ML Engineer challenge

This repo contains the architecture of services I have developed in order to automate every process in the ML cycle, from experimentation to deployment. The main capabilities of the system are:

Automating machine learning experimentation and training of diferent models, dynamically building and executing ML training pipelines for every training job submitted, where every experiment pipeline is defined by a very simple json message.
In addition to that, this is done via a microservice using the AMQP protocol, meaning multiple jobs could be sent to a cluster running these workers at once, and these tasks would be queued up to be performed as resources become avaiable. Also making possible to scale workers if needed. Most importantly, each and every single experiment executed by this worker will be throughly recorded using mlflow's model tracking server, also making it possible for the result of a experiment to be "promoted" to production, using mlflow's model registry.
Serving models for
- Batch Prediction: By also using the AMQP protocol, predictions can be made for any size of data, as the workers responsible for inference can be scaled both horizontally and vertically.

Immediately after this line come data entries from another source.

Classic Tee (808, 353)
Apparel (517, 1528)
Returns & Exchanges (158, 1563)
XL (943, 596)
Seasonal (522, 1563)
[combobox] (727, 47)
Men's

With mlflow, making model predictions via spark udfs also becomes possible, increasing even more inference performance.
- Online Prediction: With the use of FastAPI, models can be served through endpoints offering low prediction latency.

After predictions are made, both in the microservice and api, they are stored in adatabase in order to make model performance tracking possible in the future. Every component in the project is containerized using docker, and setting all of its services up is simple (as long as the .env file is properly set up): cd ml_app && docker-compose --env-file .env up

Main technologies used in the project

MLFlow

At the core of the projects architecture, mlflow is responsible for centralizing all model information and files.
With mlflow's tracking fucntion, it becomes possible to store, visualize and query any ml experiment and its metadata

With mlflow's model registry, it becomes possible to centralize models that have been "promoted" to be used in production, offering a simple way to retrieve, version and store them.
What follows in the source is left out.